Two years ago, I joined the Senior Lawyers Division because I wanted to share the heartbreaking things that I learned during my deceased lawyer-husband’s six-year struggle with Alzheimer’s. Jim Schwartz was kind enough to let me work with him and the Voice of Experience to design and present five webinars on the legal and other surprising issues a caregiver will face during the various phases of the dementia of a loved one. During that process, I enjoyed working with lawyers my own age and intend to continue to participate in that section.

What has been the highlight of your work with the ABA?

Working with the smart lawyers and other professionals in the five webinars on dementia.

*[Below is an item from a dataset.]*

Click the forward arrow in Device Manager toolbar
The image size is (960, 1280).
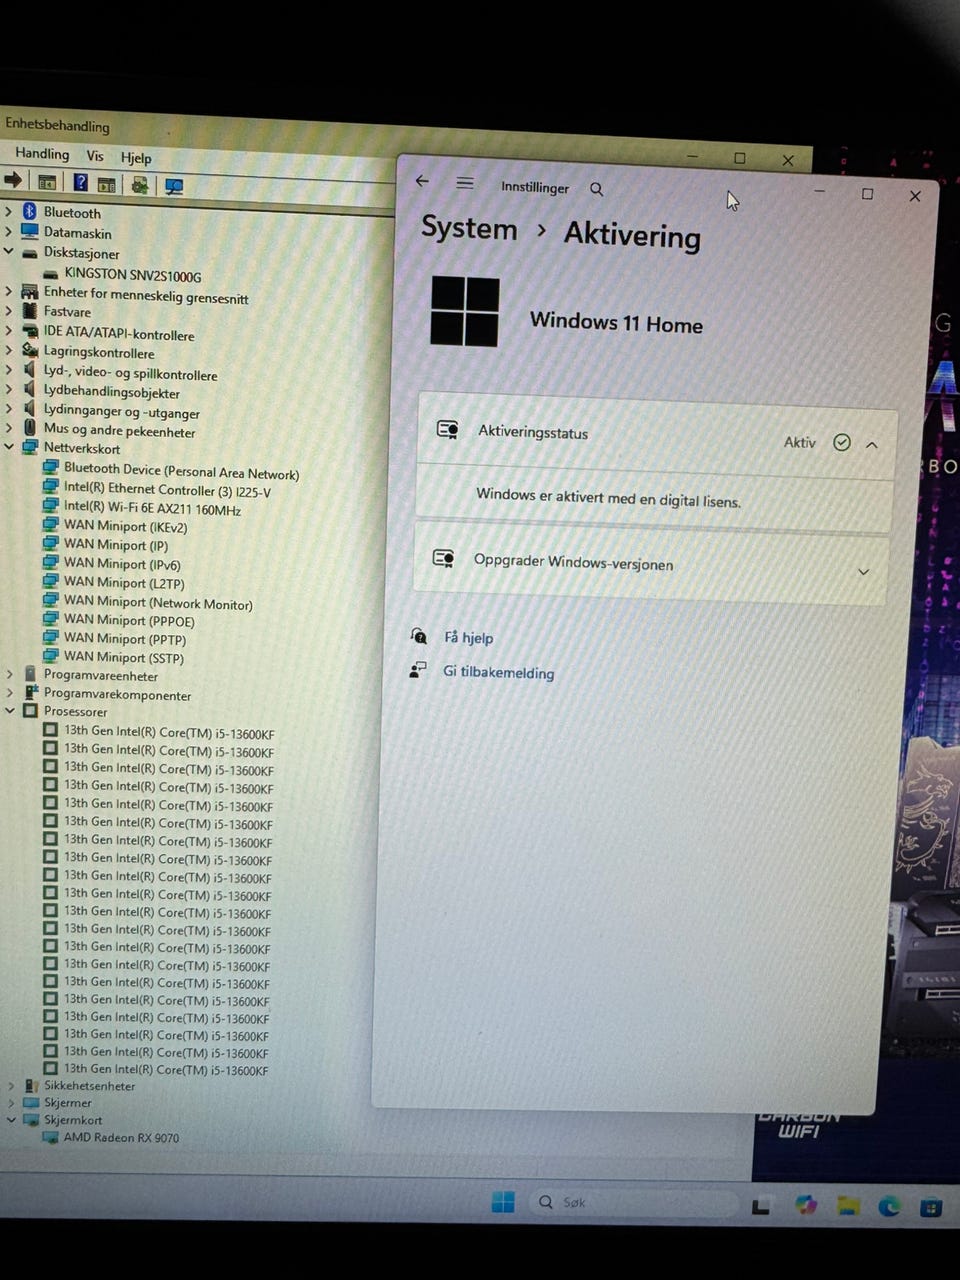tap(13, 180)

If you had not become a lawyer, what do you think you would have done?

I would have taught political science and speech at the college level or coached a high school   debate team.  My grandmother was a teacher, my mother was a teacher, and my sister was a high school principal.  Teaching was the go-to profession in my family.

Tell us a little bit about your career

After graduating from Harvard Law School, I taught corporations, securities, and business planning at the University of Denver College of Law for 10 years.  I then joined my husband’s law firm, which became Krendl Krendl Sachnoff & Way, and practiced business law for over 30 years, emphasizing corporations, unincorporated entities, mergers and acquisitions, and securities law. As part of my practice, I counseled attorneys and directors, including directors of public corporations, on disclosure and corporate governance. During that time, also for over 30 years, I edited eleven books on Colorado law, including Colorado Methods of Practice published by Thomson Reuters and Closely Held Corporations in Colorado. I was very active in the Denver and Colorado Bar Associations, serving as the first woman elected President of the Denver Bar Association since World War II as well as chairwoman of the Business Law Section of the Colorado Bar Association. Once or twice a year, I served as an expert witness in state and federal courts on corporations, securities, and legal malpractice. I was consistently voted a Best Lawyer in Denver, Colorado, in Corporate Law, Corporate Governance and Compliance, and Mergers and Acquisitions as well as a Super Lawyer in Business Law.

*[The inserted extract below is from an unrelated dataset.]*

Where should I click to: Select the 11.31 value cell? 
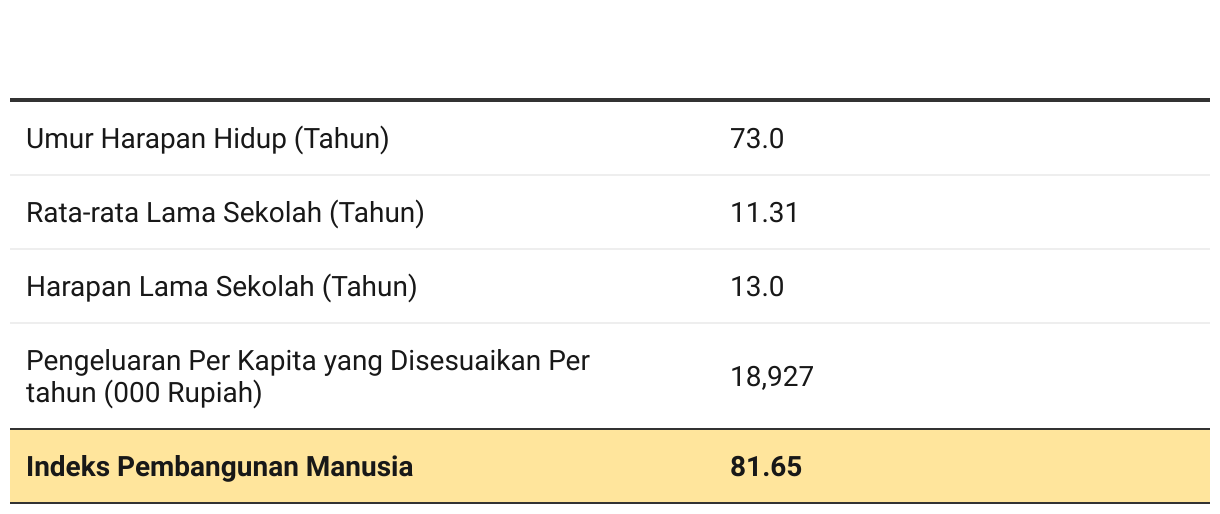pos(764,213)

What has been the highlight of your career?

Handling mergers and acquisitions of medium size corporations that are purchased by large, public companies.

Having received the Cathy Stricklin Krendl Lifetime Achievement Award for Business Law that was named after me by the Colorado Bar Association’s Business Law Section that has been awarded every year since then to an outstanding Colorado business lawyer.  I am very honored to be in that group.

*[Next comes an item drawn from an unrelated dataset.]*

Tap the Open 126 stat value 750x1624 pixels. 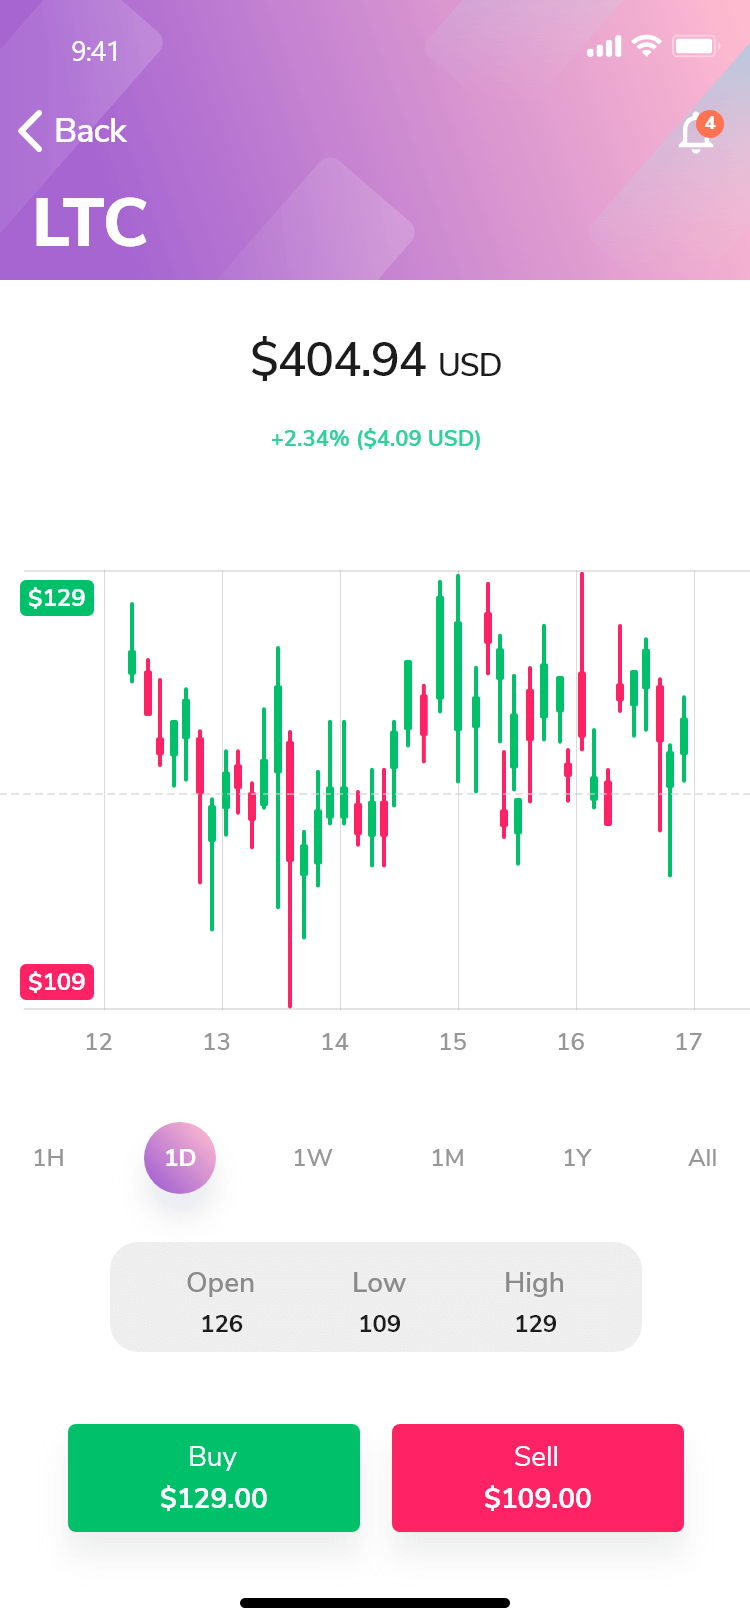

If you could go back to the beginning of your legal career, would you have done anything differently?

I would work for White & Case in New York for four years and would not practice law in Alaska for the first two years of my career.  I would have been the third woman at White & Case and could have learned so much by practicing corporate law with the amazing lawyers at that firm.

What advice would you give to someone considering law school today?

Try to think about what practicing law requires and whether you will actually enjoy it. In my experience, too many people go to law school because they don’t know what else to do when they graduate from college.  They don’t have the courses for medical school, and they don’t want to spend years writing a dissertation.  Then they discover when they graduate from law school with a boatload of debt that they hate practicing law. Not surprising.  The law is demanding and often requires you to represent unreasonable clients.  More frequently than you would like, you must work long hours at inconvenient times.

Inspired by Perry Mason and debate, I tried litigation for two years and hated every minute. I did not like arguing about a past event.  Then I tried business law and found that I loved the challenge of helping small and medium businesses from the beginning to the end, hopefully an acquisition.  The businesses didn’t always make it, but I was always learning new things from optimistic entrepreneurs.  

Don’t spend most of your life looking forward to vacations, rather than going to the office.